Questions like these come up from time to time and I always find them puzzling. Honestly, I don’t see a reverse mortgage as risky. Yes, it might be a poor fit for some people, but calling it “risky” or “dangerous” is a stretch, in my opinion. As I’ll show you, a traditional “forward” mortgage actually can be far riskier for seniors than a reverse mortgage.

I think a lot of people see reverse mortgages as risky simply because they don’t understand how they actually work. There is a ton of misinformation floating around out there about reverse mortgages. If half of the myths I’ve heard over the years were actually true, I would probably agree that reverse mortgages are risky.

Before I dig into some of the supposed dangers of reverse mortgages, let me first cover some basics.

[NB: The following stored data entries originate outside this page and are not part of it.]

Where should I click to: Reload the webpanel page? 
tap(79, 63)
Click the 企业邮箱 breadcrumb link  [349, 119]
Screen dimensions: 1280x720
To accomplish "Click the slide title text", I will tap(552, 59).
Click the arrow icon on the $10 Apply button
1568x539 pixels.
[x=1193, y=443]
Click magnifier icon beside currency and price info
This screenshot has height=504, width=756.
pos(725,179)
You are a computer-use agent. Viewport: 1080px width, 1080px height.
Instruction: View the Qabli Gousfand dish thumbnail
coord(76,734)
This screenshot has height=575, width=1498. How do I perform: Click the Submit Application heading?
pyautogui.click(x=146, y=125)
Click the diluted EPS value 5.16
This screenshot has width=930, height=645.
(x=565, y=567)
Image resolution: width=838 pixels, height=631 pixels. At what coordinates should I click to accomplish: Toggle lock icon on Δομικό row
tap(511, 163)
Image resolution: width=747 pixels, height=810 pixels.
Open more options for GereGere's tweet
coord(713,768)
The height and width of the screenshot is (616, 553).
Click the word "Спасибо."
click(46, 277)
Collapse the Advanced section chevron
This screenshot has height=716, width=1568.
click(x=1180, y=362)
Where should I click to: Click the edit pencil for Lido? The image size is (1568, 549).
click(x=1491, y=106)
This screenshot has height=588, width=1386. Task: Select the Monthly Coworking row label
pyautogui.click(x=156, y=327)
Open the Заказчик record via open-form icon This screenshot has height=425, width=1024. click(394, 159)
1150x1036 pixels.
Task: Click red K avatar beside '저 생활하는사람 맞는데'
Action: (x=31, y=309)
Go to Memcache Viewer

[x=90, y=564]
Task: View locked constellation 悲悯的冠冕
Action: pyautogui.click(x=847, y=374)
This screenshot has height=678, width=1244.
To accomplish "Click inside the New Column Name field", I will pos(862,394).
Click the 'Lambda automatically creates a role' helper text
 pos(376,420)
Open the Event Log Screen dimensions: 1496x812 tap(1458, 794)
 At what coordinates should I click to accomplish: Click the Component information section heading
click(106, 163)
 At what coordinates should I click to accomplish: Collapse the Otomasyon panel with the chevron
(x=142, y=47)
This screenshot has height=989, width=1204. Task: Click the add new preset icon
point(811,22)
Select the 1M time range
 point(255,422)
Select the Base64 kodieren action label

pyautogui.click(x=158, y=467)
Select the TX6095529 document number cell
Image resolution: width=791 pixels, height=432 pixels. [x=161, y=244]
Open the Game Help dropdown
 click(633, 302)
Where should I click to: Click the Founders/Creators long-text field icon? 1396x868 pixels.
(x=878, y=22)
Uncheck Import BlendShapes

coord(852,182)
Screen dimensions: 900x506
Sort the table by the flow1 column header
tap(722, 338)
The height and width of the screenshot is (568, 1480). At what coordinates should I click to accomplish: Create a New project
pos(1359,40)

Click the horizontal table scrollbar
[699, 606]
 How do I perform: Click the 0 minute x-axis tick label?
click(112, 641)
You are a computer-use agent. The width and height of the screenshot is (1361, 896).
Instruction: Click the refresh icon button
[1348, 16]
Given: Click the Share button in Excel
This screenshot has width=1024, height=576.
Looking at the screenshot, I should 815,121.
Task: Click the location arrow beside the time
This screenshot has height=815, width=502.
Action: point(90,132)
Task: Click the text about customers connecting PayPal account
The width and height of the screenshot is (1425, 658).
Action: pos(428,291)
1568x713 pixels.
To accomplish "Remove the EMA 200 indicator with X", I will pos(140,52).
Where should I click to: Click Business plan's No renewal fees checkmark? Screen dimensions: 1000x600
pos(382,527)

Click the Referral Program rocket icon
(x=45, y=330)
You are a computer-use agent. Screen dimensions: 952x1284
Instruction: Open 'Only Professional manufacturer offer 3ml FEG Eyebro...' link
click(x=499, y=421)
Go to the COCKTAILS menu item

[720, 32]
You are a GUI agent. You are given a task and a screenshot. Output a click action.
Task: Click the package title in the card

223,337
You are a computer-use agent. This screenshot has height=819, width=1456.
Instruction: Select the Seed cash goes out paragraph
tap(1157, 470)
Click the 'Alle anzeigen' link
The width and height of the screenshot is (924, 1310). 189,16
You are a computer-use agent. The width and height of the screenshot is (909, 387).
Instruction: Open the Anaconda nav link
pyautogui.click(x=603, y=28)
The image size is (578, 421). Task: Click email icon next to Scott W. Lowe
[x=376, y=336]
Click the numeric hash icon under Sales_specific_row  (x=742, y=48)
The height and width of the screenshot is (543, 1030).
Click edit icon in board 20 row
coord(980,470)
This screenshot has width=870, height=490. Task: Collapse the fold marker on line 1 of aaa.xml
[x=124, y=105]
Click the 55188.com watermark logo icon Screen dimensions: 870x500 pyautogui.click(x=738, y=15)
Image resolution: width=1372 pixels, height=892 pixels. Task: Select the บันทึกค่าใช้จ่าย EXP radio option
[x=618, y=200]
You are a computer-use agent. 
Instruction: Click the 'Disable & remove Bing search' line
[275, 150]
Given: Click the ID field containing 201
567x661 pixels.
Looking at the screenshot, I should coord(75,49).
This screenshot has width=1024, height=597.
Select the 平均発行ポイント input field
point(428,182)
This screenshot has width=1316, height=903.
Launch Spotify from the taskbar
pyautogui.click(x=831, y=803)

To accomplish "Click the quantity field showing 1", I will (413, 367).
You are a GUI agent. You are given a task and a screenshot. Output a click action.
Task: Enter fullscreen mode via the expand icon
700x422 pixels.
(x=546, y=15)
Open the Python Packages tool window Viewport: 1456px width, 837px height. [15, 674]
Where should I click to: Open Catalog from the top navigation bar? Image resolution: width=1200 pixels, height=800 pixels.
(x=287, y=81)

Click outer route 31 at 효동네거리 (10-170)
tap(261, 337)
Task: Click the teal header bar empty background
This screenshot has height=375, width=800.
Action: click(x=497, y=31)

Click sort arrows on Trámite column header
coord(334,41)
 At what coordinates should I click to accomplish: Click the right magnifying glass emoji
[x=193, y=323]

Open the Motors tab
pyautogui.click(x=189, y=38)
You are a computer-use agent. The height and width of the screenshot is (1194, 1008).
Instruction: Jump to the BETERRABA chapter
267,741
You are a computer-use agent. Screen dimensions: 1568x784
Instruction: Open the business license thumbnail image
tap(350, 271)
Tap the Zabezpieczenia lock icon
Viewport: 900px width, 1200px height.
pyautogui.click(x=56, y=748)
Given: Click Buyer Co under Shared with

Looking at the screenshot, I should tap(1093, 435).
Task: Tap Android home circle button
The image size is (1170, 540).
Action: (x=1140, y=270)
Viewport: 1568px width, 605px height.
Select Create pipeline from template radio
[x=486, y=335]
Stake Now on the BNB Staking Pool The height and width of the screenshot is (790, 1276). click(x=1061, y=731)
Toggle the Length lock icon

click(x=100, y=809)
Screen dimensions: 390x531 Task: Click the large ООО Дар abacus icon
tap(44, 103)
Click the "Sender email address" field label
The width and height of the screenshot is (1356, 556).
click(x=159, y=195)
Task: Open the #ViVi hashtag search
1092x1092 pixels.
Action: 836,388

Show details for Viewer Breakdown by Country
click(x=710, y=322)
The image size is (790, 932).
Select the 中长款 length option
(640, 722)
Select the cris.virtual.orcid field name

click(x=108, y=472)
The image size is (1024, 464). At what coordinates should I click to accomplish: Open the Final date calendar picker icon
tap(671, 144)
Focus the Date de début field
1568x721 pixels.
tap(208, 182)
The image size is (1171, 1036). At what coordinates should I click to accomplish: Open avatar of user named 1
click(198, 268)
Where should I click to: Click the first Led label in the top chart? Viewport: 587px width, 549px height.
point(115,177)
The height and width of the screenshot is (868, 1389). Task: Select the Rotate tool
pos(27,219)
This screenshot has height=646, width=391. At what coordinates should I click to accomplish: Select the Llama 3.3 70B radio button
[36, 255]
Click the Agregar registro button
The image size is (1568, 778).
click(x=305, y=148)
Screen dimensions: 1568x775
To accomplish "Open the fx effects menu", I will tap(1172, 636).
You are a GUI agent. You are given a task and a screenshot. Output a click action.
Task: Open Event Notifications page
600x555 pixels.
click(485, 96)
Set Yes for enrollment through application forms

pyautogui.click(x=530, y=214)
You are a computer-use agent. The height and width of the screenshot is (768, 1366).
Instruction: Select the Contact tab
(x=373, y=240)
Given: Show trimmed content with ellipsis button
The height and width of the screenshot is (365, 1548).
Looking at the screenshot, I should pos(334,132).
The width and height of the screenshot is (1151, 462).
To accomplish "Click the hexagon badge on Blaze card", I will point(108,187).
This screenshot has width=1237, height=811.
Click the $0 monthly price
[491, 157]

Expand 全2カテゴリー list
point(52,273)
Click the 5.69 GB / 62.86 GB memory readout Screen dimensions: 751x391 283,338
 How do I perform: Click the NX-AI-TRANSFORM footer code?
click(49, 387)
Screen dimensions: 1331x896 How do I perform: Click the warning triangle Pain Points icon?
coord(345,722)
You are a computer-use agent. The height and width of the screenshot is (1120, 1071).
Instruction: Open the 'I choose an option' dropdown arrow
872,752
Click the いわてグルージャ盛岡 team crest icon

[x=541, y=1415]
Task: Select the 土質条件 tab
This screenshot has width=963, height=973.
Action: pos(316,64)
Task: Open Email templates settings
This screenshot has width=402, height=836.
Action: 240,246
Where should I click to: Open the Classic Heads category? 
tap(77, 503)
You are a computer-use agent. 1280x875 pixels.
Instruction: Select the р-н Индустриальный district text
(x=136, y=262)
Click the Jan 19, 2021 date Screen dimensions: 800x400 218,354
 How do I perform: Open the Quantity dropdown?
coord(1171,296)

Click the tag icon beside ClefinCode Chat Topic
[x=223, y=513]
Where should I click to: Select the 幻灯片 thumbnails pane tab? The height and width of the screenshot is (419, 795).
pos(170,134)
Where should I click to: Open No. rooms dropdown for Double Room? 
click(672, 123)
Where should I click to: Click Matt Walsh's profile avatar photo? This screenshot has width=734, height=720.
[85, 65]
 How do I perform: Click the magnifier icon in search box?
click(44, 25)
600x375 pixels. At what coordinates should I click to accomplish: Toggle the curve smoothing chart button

If you’re already familiar with the basics, feel free to skip past this next section.

Reverse mortgage basics

The most common reverse mortgage in America today is the FHA-insured home equity conversion mortgage, or HECM (often pronounced heck-um by industry insiders).

The HECM enables homeowners 62 or older to convert a portion of their home’s value into cash without giving up ownership of the home or taking on a mortgage payment.

No mortgage payments are required as long as at least one borrower or non-borrowing spouse lives in the home and pays the required property charges. The reverse mortgage only has to be repaid when the last borrower permanently leaves the home.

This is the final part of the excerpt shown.